Deon Arinaldo, Manajer Program Transformasi Energi IESR, mengatakan pengurangan bauran energi fosil harus digantikan dengan peningkatan bauran energi terbarukan sebesar 55 hingga 82 persen di 2030 nanti. Sayangnya, di ENDC, target yang tercantum bukan target bauran energi terbarukan, melainkan target kapasitas energi terbarukan yang terpasang. IESR menilai besaran kapasitas terpasang energi terbarukan saja tidak secara jelas menunjukan hubungan dengan penurunan emisi.
“Dengan kejelasan target bauran energi terbarukan di sektor kelistrikan, maka dapat diekspektasikan dan bahkan dihitung berapa besar intensitas emisi sektor ketenagalistrikan pada tahun 2030 untuk mencapai target SDNC. Selain itu, bauran energi terbarukan yang tinggi akan dapat memberikan arah perencanaan ketenagalistrikan yang lebih jelas, termasuk jenis energi terbarukan yang perlu dibangun untuk bisa mengejar kesenjangan (gap) saat ini.
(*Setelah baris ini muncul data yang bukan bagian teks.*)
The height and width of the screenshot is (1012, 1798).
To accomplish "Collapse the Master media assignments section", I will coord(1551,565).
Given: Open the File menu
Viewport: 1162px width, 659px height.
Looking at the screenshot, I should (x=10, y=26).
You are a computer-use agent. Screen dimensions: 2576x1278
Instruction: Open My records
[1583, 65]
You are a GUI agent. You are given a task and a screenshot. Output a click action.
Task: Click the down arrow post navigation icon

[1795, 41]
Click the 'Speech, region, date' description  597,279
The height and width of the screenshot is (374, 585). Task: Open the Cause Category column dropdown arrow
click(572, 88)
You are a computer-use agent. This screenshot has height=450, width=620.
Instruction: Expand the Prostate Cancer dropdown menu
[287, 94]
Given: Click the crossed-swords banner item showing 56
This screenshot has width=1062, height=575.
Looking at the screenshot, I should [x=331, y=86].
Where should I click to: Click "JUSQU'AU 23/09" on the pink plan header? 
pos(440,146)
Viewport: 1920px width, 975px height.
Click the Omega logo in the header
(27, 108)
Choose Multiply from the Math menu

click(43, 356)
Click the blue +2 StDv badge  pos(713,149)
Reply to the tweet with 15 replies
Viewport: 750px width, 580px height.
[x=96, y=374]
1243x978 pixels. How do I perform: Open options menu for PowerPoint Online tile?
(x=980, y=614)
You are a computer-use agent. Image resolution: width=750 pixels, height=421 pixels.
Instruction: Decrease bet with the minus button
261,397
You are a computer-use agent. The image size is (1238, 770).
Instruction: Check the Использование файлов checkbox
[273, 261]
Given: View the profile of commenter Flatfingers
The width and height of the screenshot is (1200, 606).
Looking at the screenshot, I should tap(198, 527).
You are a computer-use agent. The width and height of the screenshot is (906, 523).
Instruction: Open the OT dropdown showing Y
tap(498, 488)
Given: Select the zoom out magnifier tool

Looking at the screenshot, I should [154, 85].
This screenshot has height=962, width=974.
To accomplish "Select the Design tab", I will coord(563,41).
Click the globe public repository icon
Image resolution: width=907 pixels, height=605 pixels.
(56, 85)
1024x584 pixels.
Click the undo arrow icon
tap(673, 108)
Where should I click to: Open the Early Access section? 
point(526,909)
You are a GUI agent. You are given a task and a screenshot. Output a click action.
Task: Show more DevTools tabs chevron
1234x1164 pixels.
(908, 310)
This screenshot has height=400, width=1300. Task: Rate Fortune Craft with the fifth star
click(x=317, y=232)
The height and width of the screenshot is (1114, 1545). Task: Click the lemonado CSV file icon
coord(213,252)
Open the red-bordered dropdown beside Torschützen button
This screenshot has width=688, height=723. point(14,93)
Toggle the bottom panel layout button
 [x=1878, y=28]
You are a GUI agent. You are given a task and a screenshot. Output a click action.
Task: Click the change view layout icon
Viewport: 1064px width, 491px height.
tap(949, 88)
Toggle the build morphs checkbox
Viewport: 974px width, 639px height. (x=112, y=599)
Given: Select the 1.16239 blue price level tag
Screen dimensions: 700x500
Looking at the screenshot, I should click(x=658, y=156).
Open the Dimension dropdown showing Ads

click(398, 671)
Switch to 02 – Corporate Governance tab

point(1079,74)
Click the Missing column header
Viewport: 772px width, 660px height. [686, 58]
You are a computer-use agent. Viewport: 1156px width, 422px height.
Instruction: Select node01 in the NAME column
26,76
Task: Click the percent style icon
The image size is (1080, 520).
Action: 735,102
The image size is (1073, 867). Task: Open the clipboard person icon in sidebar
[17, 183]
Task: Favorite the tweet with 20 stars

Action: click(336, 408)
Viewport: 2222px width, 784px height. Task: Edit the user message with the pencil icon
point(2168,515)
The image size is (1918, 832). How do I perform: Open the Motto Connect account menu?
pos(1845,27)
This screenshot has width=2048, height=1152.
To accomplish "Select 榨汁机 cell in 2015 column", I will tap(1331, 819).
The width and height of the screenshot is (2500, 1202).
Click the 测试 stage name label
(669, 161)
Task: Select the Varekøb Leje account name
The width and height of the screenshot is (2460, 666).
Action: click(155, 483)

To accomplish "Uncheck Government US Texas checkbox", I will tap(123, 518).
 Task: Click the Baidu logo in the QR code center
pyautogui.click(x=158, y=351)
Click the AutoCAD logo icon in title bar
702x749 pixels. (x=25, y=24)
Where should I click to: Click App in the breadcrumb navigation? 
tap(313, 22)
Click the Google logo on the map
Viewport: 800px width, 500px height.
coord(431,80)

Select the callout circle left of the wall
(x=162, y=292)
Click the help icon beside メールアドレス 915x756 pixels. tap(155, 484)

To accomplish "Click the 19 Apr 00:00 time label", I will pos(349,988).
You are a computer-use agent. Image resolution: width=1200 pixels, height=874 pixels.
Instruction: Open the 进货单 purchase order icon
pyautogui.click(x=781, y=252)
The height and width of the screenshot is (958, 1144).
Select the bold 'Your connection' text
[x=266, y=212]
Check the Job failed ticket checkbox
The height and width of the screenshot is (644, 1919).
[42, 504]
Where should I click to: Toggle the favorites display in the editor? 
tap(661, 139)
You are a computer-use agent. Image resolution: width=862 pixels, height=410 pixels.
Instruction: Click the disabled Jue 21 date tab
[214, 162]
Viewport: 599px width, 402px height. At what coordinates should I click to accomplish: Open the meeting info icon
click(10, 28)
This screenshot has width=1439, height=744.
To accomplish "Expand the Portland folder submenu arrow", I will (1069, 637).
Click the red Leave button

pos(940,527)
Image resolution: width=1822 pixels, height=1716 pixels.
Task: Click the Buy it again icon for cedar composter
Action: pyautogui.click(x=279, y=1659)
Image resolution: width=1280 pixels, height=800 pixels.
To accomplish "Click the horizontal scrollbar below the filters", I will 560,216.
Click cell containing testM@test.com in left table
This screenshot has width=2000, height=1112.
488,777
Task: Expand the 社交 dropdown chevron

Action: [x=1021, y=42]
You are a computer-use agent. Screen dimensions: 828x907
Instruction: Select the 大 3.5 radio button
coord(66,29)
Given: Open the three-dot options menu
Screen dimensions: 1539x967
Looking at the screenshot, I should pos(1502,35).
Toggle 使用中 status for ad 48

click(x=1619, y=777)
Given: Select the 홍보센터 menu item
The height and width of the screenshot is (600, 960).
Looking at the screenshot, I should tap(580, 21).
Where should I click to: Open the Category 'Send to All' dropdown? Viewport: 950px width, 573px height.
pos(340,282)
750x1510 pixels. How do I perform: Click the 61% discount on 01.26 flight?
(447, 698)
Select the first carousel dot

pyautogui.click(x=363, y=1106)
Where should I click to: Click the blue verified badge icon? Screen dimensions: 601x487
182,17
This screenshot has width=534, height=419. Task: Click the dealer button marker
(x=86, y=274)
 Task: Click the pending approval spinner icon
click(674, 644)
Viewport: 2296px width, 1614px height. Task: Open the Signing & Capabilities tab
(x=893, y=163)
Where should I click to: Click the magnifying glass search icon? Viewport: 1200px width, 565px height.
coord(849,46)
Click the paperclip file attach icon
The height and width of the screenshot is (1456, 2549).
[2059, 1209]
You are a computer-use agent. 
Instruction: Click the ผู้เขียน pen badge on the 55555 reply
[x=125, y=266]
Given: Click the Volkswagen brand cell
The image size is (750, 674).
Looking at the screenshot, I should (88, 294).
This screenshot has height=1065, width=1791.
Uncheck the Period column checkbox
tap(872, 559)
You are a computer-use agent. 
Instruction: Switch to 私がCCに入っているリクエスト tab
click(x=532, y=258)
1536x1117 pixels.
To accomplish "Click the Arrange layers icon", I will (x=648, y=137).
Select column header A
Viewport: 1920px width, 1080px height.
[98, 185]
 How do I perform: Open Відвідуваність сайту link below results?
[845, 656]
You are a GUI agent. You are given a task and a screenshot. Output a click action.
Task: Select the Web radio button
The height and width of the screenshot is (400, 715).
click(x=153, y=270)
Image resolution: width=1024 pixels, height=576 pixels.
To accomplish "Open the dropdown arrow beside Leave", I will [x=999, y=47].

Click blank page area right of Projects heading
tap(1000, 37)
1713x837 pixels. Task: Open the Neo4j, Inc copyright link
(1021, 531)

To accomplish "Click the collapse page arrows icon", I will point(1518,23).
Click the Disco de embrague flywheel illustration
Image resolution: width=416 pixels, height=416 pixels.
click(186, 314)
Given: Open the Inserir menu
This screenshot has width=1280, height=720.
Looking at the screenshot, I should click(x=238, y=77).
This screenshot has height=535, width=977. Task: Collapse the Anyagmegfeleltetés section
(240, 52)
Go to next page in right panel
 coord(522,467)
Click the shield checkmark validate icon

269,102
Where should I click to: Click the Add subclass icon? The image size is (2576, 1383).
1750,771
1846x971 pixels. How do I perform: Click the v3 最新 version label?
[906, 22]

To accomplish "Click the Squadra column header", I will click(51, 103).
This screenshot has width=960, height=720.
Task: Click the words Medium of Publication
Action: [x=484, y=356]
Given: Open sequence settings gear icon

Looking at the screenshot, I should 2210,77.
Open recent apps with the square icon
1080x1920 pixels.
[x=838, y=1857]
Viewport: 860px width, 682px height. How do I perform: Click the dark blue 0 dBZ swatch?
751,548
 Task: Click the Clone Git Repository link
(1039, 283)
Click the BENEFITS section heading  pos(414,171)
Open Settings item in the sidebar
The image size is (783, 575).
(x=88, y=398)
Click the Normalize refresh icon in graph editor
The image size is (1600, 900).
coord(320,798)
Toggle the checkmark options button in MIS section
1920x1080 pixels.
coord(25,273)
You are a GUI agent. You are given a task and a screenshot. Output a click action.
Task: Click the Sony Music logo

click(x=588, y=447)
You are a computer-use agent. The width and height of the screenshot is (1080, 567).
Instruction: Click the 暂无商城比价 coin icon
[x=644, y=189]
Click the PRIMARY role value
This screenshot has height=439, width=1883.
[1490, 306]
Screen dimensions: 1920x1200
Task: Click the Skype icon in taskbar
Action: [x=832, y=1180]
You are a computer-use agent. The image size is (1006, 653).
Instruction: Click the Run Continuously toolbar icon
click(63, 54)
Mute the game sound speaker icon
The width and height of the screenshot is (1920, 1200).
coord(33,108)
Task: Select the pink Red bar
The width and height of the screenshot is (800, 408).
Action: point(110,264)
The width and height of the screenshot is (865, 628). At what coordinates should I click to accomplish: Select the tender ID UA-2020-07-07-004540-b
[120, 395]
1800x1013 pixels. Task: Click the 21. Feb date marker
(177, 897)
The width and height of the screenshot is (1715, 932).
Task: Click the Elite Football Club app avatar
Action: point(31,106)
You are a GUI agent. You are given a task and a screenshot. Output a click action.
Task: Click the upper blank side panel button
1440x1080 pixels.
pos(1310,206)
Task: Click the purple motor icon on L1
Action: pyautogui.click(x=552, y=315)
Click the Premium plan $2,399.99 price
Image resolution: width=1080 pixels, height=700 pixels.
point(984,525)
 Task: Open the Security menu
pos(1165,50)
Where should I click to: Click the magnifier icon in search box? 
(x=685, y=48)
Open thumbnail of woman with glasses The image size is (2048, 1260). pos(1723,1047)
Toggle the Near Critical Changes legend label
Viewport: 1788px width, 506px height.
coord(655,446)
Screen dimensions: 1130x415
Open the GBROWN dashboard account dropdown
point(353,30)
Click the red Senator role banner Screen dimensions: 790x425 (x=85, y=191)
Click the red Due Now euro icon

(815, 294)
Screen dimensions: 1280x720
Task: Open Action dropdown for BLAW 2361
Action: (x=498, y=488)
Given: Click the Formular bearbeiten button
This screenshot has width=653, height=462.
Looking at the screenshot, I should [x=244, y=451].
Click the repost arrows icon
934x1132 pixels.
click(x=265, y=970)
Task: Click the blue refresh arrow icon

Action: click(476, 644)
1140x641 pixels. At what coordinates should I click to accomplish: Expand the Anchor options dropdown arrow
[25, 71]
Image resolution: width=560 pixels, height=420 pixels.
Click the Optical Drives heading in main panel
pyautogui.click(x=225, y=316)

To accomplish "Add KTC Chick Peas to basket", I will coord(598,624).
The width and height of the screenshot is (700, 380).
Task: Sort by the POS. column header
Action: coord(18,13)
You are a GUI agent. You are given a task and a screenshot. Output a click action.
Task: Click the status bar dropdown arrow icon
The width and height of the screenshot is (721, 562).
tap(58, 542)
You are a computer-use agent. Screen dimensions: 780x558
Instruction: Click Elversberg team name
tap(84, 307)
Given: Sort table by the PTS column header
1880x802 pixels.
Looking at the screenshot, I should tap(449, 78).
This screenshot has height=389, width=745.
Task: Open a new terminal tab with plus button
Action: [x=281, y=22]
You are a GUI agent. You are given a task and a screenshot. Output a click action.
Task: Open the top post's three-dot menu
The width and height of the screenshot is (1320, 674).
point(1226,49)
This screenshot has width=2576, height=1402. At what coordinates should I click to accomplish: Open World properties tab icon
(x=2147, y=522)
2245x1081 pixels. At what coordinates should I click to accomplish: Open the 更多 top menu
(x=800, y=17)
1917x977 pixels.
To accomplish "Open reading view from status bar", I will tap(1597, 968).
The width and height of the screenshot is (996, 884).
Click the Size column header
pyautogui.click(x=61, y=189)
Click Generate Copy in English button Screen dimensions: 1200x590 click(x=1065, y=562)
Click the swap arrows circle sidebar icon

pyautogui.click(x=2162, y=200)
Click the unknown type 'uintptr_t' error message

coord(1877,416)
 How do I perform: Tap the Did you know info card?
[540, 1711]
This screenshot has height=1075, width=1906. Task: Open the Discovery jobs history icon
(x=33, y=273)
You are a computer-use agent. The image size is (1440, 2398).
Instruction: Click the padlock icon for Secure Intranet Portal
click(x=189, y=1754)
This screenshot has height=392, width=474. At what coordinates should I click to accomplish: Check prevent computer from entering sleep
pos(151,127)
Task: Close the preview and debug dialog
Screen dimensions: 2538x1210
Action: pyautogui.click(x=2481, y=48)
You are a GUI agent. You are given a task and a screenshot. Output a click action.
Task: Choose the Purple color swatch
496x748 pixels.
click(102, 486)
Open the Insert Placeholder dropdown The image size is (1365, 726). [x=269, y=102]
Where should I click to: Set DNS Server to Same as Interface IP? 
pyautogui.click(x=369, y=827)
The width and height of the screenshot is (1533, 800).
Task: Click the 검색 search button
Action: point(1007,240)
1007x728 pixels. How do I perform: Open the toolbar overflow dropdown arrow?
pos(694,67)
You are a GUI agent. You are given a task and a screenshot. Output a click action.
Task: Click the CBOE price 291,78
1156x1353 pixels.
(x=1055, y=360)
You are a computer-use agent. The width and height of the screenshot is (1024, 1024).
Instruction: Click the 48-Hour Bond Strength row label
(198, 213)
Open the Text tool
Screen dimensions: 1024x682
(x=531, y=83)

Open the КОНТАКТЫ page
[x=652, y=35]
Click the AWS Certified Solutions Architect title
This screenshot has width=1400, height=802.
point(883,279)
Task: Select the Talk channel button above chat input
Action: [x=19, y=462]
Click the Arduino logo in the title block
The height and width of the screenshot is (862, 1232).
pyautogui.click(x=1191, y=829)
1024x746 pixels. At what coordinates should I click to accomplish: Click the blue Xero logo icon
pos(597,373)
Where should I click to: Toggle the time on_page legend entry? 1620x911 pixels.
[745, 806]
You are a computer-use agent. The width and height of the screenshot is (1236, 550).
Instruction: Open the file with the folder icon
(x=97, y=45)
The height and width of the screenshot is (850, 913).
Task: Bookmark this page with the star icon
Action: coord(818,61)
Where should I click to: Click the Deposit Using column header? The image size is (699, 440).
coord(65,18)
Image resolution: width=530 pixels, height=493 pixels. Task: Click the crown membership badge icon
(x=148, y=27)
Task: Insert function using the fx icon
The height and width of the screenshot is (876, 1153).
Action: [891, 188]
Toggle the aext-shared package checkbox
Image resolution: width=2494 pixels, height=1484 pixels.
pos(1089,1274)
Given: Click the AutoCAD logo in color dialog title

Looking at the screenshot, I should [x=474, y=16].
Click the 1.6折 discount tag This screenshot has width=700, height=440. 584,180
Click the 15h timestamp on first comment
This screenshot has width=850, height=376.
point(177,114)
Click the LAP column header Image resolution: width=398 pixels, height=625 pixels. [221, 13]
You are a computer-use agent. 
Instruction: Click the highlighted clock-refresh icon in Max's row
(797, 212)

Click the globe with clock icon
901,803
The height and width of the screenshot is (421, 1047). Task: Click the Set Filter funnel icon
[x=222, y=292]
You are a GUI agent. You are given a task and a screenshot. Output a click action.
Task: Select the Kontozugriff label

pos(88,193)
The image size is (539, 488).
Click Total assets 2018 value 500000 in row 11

Dengan sisa waktu 7 tahun, maka jelas PLTS dan PLTB yang punya masa konstruksi singkat seharusnya menjadi prioritas pengembangan untuk mengejar target bauran. Selain itu, intervensi perlu pula dilakukan pada pembangkit listrik fosil dan pentingnya untuk mengurangi bauran energi fosil dengan berbagai strategi seperti pengakhiran operasi PLTU dan atau pengurangan utilisasinya,” ungkap Deon.
Selain itu, IESR dan organisasi masyarakat sipil lain juga memandang dokumen ENDC lalai dalam memasukkan prinsip keadilan iklim. Masyarakat sipil mendorong agar penyusunan SNDC dapat mengakomodasi partisipasi yang lebih luas, memberikan perlindungan iklim bagi kelompok masyarakat rentan, serta berlangsung transparan.
Wira Swadana, Manajer Program Ekonomi Hijau IESR mengungkapkan pemerintah perlu memastikan distribusi beban pengurangan emisi juga perlu dilakukan secara adil.
“Aktor yang paling banyak mengeluarkan emisi, harus pula mengurangi emisi dengan porsi yang lebih besar. Tidak hanya itu, penyusunan SNDC ini perlu mengedepankan prinsip keadilan iklim yang dapat mengurangi risiko jangka pendek dan jangka panjang serta membagi manfaat, beban, dan risiko secara adil, termasuk bagi komunitas-komunitas yang selama ini termarjinalkan,” kata Wira.
IESR dan kelompok masyarakat sipil lainnya memberikan enam rekomendasi terhadap penyusunan SNDC. Pemerintah dalam penyusunan SNDC perlu, pertama, mempertimbangkan prinsip dari Persetujuan Paris sesuai dengan Article. 4 Line 13 dan sesuai dengan panduan yang diadopsi oleh COP. Kedua, mempertimbangkan integrasi measurement, reporting and verification (MRV) bagi pihak-pihak negara-negara berkembang. Ketiga, menanggalkan menggunakan BAU scenario sebagai basis perhitungan penurunan emisi dan beralih menggunakan emisi relatif pada tahun tertentu, dengan memperhitungkan pertumbuhan ekonomi global dan Indonesia yang lebih akurat. Keempat, menetapkan target iklim selaras Persetujuan Paris. Kelima, pelaksanaan monitoring dan evaluasi yang transparan dan dapat diakses publik. Keenam, memasukkan dan melaksanakan prinsip keadilan iklim. Rekomendasi penyusunan Second NDC telah diserahkan kepada kementerian dan lembaga terkait.